Task description:
Copy the abstract below from "Results: With increasing" down to "early spatial differentiation.", swapping "spatial suppression" for "spatial inhibition".

Text section:
Abstract
Purpose: Motion responses of many cells in the macaque area MT exhibit center-surround antagonism. Recently, we discovered a surprising psychophysical correlate of this physiological effect: Duration thresholds for discriminating directions of brief moving Gabors increase substantially when spatial area and contrast exceed critical values (e.g., Tadin & Lappin, VSS 02). The present study extended this finding to partially correlated random-dot kinematograms (RDKs). We asked two questions: (1) Does increasing the size of a moving pattern reduce its visual signal/noise ratio? (2) Is the signal/noise of a central pattern enhanced by an oppositely moving surround?
Methods: RDKs appeared in Gaussian spatial and temporal windows. A Quest procedure adjusted the percentage of pixels maintaining the same value (black or white) between adjacent frames (120 Hz), with the remaining pixels independently regenerated. One experiment measured correlation thresholds for discriminating directions of brief (2s = 16–64 ms) patterns of varied spatial area (15–300 arcmin diameter). Another experiment evaluated correlation thresholds for discriminating correlated from uncorrelated central patterns surrounded seamlessly by RDKs moving the same or opposite direction.
Results: With increasing size, spatial summation initially produced lower correlation thresholds at small sizes, but further size increases produced spatial suppression. The largest patterns had the highest thresholds. Correlation thresholds were also higher when the surrounding pattern moved the same direction than when it moved the opposite direction.
Conclusion: Signal/noise ratios of visual motion signals are context-sensitive, apparently involving early spatial differentiation.

Data extract:
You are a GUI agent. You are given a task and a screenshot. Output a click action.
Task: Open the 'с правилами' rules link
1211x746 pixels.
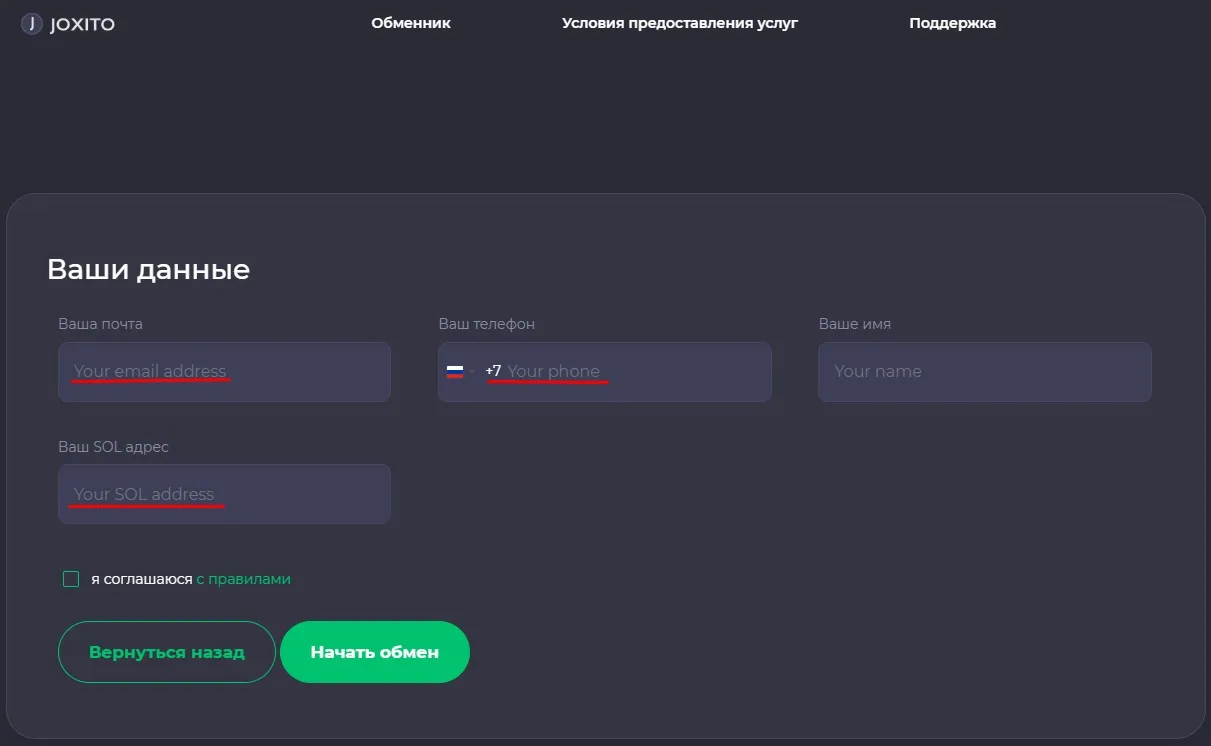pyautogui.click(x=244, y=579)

Task result:
Results: With increasing size, spatial summation initially produced lower correlation thresholds at small sizes, but further size increases produced spatial inhibition. The largest patterns had the highest thresholds. Correlation thresholds were also higher when the surrounding pattern moved the same direction than when it moved the opposite direction.
Conclusion: Signal/noise ratios of visual motion signals are context-sensitive, apparently involving early spatial differentiation.